Suppression Tactics for EV Fires
The goal of EV battery fire suppression is cooling the pack to stop the thermal runaway cascade — not extinguishing flames in the conventional sense. Current best-practice suppression approaches:
Large volume water application
Water is currently the most effective and available suppression agent for EV battery fires. Water applied to the pack absorbs heat and can slow or halt the thermal runaway cascade if applied early and in sufficient volume. However, getting water to the burning cells inside the pack enclosure is the core challenge.

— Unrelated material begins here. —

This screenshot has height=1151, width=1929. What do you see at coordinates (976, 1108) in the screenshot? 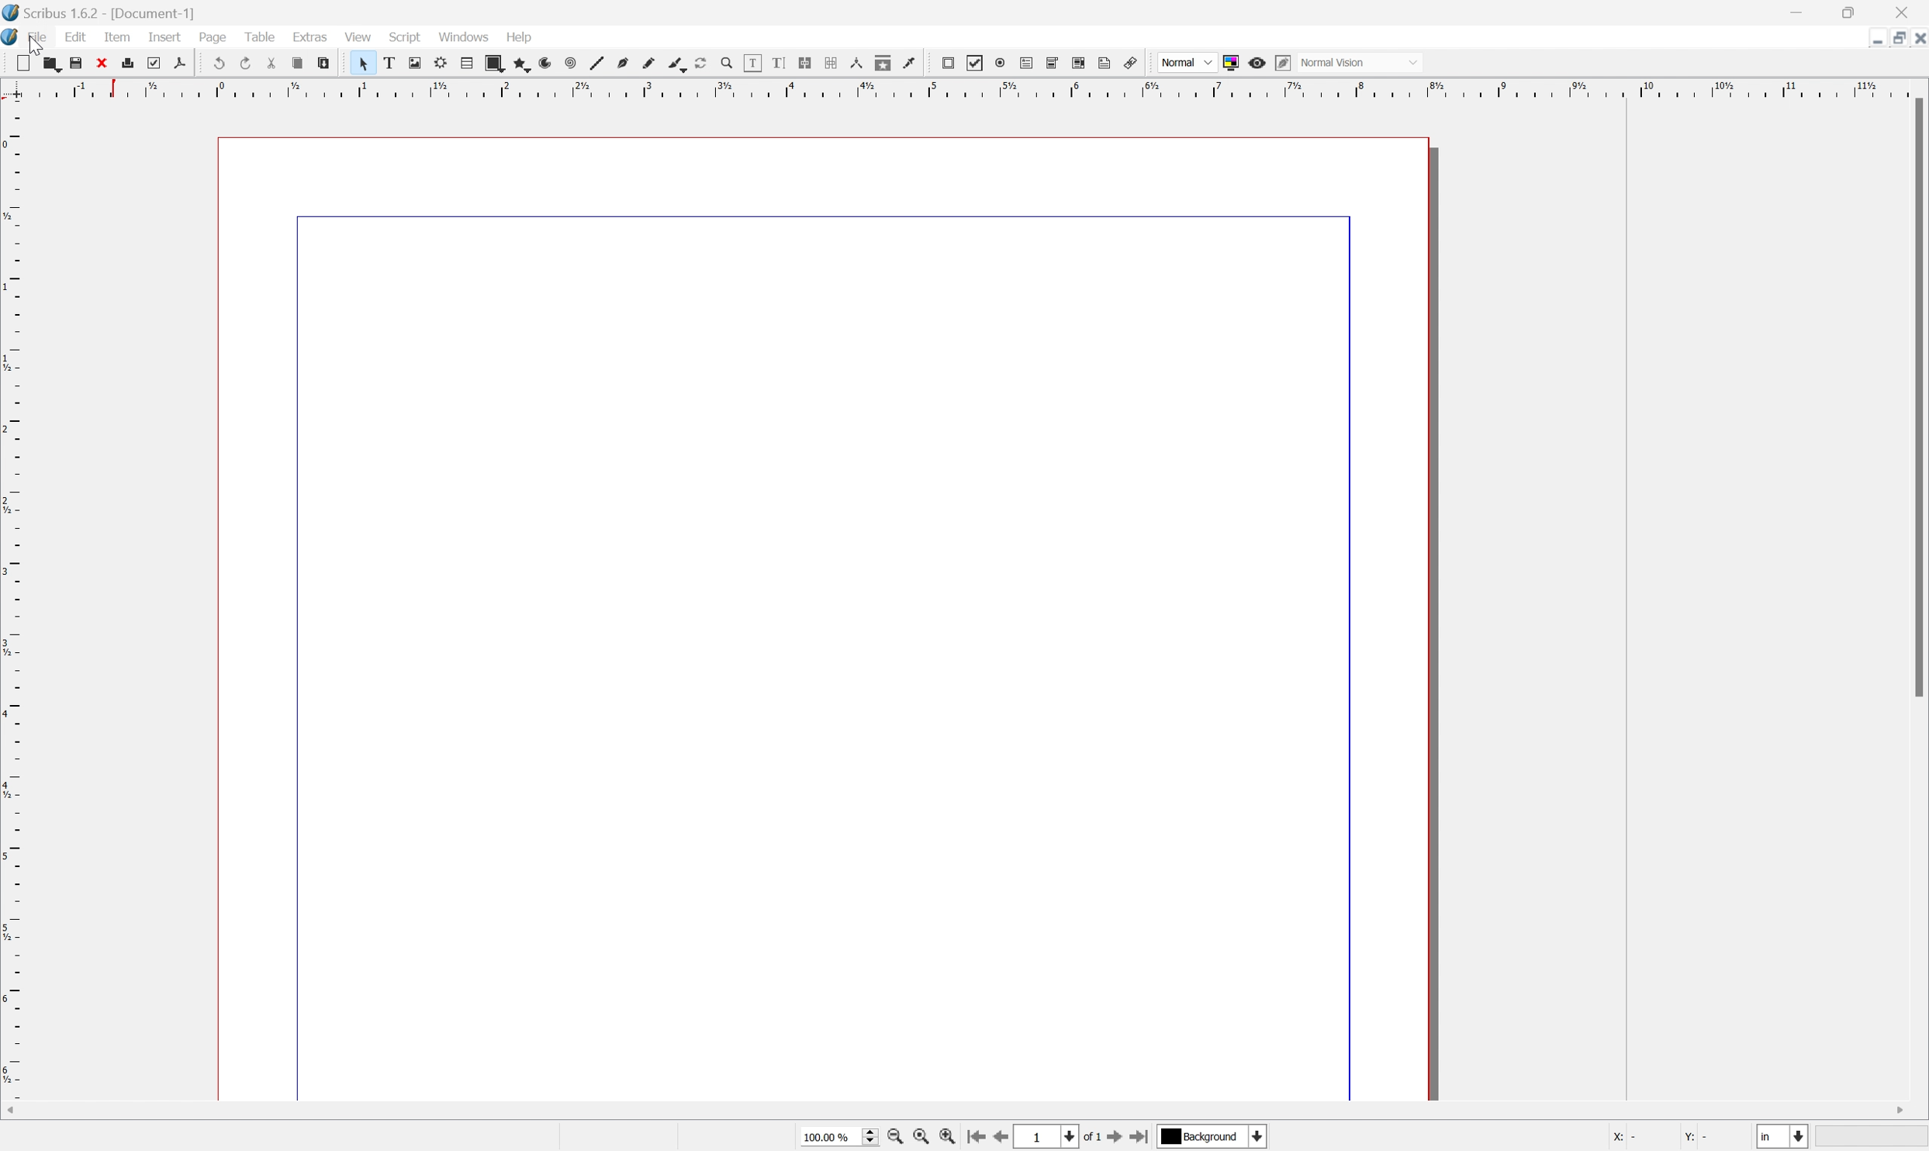
I see `Scroll bar` at bounding box center [976, 1108].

Water application methods in order of effectiveness:
- Direct pack immersion: Most effective but requires the vehicle to be moved to a containment pit or container filled with water. FDNY and several large departments have developed immersion containers for this purpose. Complete immersion stops the fire and prevents re-ignition.

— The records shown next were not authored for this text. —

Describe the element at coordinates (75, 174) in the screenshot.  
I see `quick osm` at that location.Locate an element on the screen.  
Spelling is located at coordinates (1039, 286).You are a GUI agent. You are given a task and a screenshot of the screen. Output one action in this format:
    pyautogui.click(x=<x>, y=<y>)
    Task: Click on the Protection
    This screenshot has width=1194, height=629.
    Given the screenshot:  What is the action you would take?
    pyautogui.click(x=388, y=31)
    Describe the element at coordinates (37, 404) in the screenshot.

- Underbody application through pack vents: Water aimed at the pack vents, drain holes, or damaged areas of the pack enclosure reaches internal cells more effectively than surface application. Requires getting a stream under the vehicle.
- Surface cooling: Water applied to the exterior surface of the pack reduces the rate of heat spread and may prevent additional cells from reaching runaway temperature, but does not suppress burning cells inside the pack.
Foam application
Foam is effective for suppressing fires in EV cabin and tire areas but provides minimal additional benefit for battery pack fires over water alone. Foam does not penetrate pack enclosures. Apply foam to burning cabin or exterior surfaces as needed while water is applied to the pack area.